Talk about squashing quarts into pint pots! Remembrance of Things Past, at the National Theatre, is an adaptation by Harold Pinter and Di Trevis of Pinter's own Proust screenplay written in 1972; and that itself, was a distillation of the 3,500 pages of Proust's oceanic novel. Yet, despite my reservations about adaptations, it works. By the end of the evening, when all the characters inhabiting Marcel's memory assemble on stage, you feel you have gained valuable insight into the nature of Proust's obsessions.
It would be pointless to bang on about what is lost. Characters and episodes from the novel are sacrificed as well as Proust's essays on time, memory, etiquette and sexuality. From the screenplay, one also loses the dense web of visual and aural references: in the film script there are 35 shots before a word is spoken, during which Pinter establishes the crucial sights and sounds that form the matrix of Marcel's memory.
Rather than dwell on what is missing, it is more profitable to ask what a staging of Proust can possi bly add to our understanding. Two things leapt out at me from Trevis's fluid and inventive production. One is the sense that Proust's narrator, Marcel, is both a participant in and observer of his own life. Even when Sebastian Harcombe's Marcel is not physically engaged in a scene, you are aware of him as a silent watcher - as if everything is leading to the play's climactic line: "It was time to begin." The stage version also heightens the aspect of Proust most often neglected, his gift for Balzacian social comedy and astute awareness of the dynamics of class.
Mercifully, Pinter and Trevis eschew buttonholing, first-person narration. But, from the start, they make it clear that we are being admitted to Marcel's memory: we get a stumble in the street, a flurry of snow, the ring of a garden-gate bell. Even if this doesn't possess the richness of the screenplay, it establishes the basic convention. Marcel's constant physical presence also reinforces the point Pinter made in his introduction to the film script - that the events shown offer a contrasting movement towards disillusion and revelation "rising to where time that was lost is found and fixed forever in art".
But theatre depends on the interaction of human beings in a confined space. By staging Proust, one heightens his awareness of social comedy and historical time. He was writing about France during the Third Republic and about the showdown between an ascendant bourgeoisie and a declining aristocracy. It was a battle of rank and status being fought out in fashionable salons. And, while some see Proust as an elitist snob, Walter Benjamin was nearer the truth when he talked of "the hardness of his work, the intransigence of a man who is ahead of his class".
This Proustian hardness is what comes out most strongly here. The opening party at the Guermantes' house in 1921 represents the vindictive triumph of the bourgeoisie: aristocrats gossip on gilt-framed chairs about death and decay, and a haggard vicomtesse staggers by high on cocaine while the newly-risen hostess engages avant-garde dancers to provide a chic cabaret.

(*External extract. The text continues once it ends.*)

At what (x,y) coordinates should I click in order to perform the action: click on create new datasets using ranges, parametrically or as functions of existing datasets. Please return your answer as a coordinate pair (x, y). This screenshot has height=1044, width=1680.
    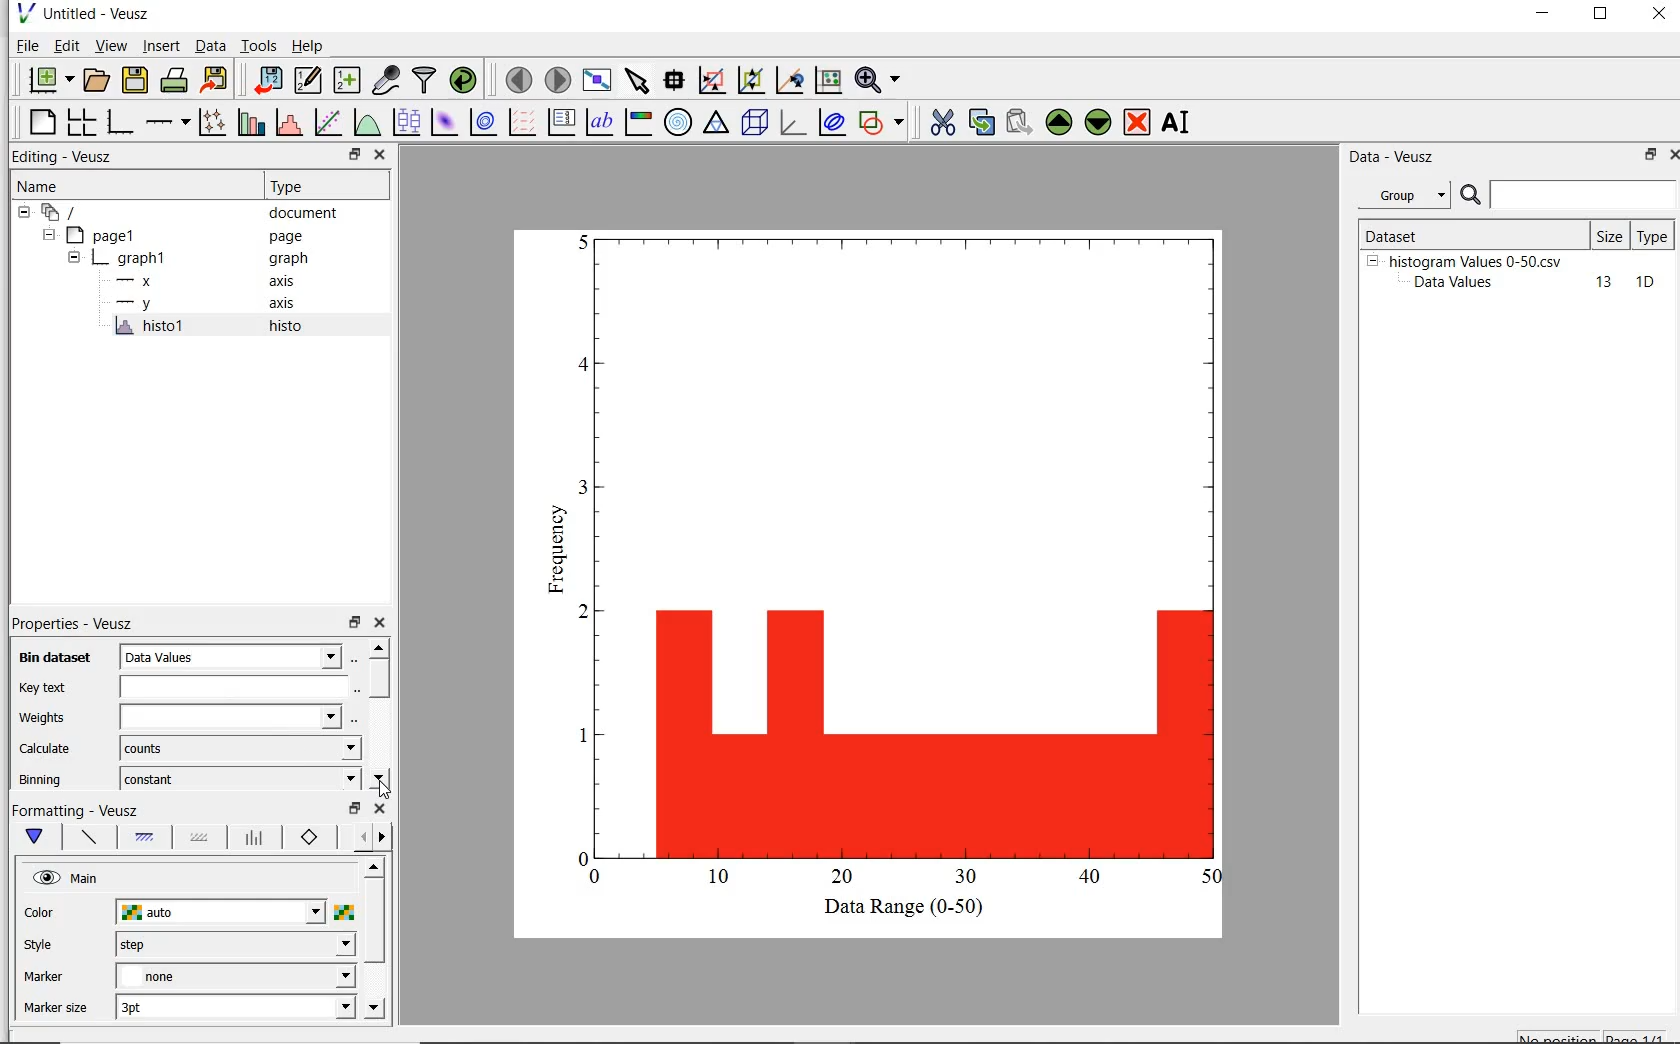
    Looking at the image, I should click on (350, 78).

Proust, you feel, had an equal dislike for both the declining bluebloods and the emergent bour geoisie. In Time Regained, he writes: "I had seen enough of fashionable society to know that it is there one finds real illiteracy and not, let us say, among electricians."
This version also pinpoints the emotional coarseness in smart salons. One of the best scenes comes when Duncan Bell's wonderfully melancholic Swann tells the Duchesse de Guermante he will not be able to accompany her on an Italian holiday because of his impending death; her husband is far more horrified by the discovery that the duchesse is wearing black shoes with a red dress.
But adaptation is also a form of self-revelation; and one of the themes Pinter excavates in Proust is the ultimate unknowability of the sexually desired. Marcel is haunted by Albertine's possible lesbianism and Trevis's production makes this a dominant motif. The scenes at Balbec are beautifully done, with the band of sailor-suited girls forming a playful, caressing coterie. And, after Albertine's death, Marcel's interrogation of her friend Andrée about their putative sapphism is played from multiple angles. The emphasis on male insecurity and sexual ambivalence, while deriving from Proust, echoes Pinter's Old Times.
Inevitably in a stage adaptation, it takes time for the Proustian pattern to become clear: we get fragments of Marcel's memory, which only make total sense at the end - when he itemises the sights and sounds that unlock his past and when Alison Chitty's design reveals the complete version of Vermeer's View of Delft, which has haunted the evening. But each episode is rendered with clarity and there is a clutch of fine performances from David Rintoul as a floridly dignified Baron Charlus, Fritha Goodey as Swann's faithless but beautiful Odette, Janine Duvitski as the upwardly mobile Madame Verdurin and Jill Johnson as a succession of high-chinned aristocratic snobs.
It may not be the whole of Proust; but the evening offers a vivid, lovingly created theatrical epitome that highlights his ruthless social comedy and his obsession with what Beckett called "that double-headed monster of damnation and salvation - Time".